Reproduce the records word for word, from the first line through the line containing "coord(636,365)", with both ends included.

Start of Input

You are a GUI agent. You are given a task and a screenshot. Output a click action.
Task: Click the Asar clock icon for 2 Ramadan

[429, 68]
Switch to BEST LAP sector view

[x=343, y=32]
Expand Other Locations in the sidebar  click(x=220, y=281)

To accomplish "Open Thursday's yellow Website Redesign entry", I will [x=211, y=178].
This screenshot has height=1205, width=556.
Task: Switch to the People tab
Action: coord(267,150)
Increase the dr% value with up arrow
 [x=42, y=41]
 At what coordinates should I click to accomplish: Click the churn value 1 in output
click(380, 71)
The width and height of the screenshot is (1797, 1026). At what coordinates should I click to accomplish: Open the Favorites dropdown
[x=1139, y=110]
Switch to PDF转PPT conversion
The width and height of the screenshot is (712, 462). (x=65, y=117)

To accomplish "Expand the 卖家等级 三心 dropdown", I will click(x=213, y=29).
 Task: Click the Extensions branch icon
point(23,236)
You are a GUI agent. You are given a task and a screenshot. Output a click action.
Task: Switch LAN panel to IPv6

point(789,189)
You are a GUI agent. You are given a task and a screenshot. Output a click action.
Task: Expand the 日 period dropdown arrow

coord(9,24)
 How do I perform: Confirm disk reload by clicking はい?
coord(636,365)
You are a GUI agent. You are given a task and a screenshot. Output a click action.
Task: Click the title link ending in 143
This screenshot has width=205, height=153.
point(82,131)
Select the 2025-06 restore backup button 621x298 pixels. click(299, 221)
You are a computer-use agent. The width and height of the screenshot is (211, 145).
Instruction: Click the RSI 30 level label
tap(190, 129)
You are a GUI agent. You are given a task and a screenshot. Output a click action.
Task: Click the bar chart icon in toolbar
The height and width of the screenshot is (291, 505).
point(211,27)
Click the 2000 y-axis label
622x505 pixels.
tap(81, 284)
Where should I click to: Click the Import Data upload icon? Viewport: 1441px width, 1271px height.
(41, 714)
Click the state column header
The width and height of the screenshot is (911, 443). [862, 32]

End of Input

--- Result ---
You are a GUI agent. You are given a task and a screenshot. Output a click action.
Task: Click the Asar clock icon for 2 Ramadan

[429, 68]
Switch to BEST LAP sector view

[x=343, y=32]
Expand Other Locations in the sidebar  click(x=220, y=281)

To accomplish "Open Thursday's yellow Website Redesign entry", I will [x=211, y=178].
This screenshot has height=1205, width=556.
Task: Switch to the People tab
Action: coord(267,150)
Increase the dr% value with up arrow
 [x=42, y=41]
 At what coordinates should I click to accomplish: Click the churn value 1 in output
click(380, 71)
The width and height of the screenshot is (1797, 1026). At what coordinates should I click to accomplish: Open the Favorites dropdown
[x=1139, y=110]
Switch to PDF转PPT conversion
The width and height of the screenshot is (712, 462). (x=65, y=117)

To accomplish "Expand the 卖家等级 三心 dropdown", I will click(x=213, y=29).
 Task: Click the Extensions branch icon
point(23,236)
You are a GUI agent. You are given a task and a screenshot. Output a click action.
Task: Switch LAN panel to IPv6

point(789,189)
You are a GUI agent. You are given a task and a screenshot. Output a click action.
Task: Expand the 日 period dropdown arrow

coord(9,24)
 How do I perform: Confirm disk reload by clicking はい?
coord(636,365)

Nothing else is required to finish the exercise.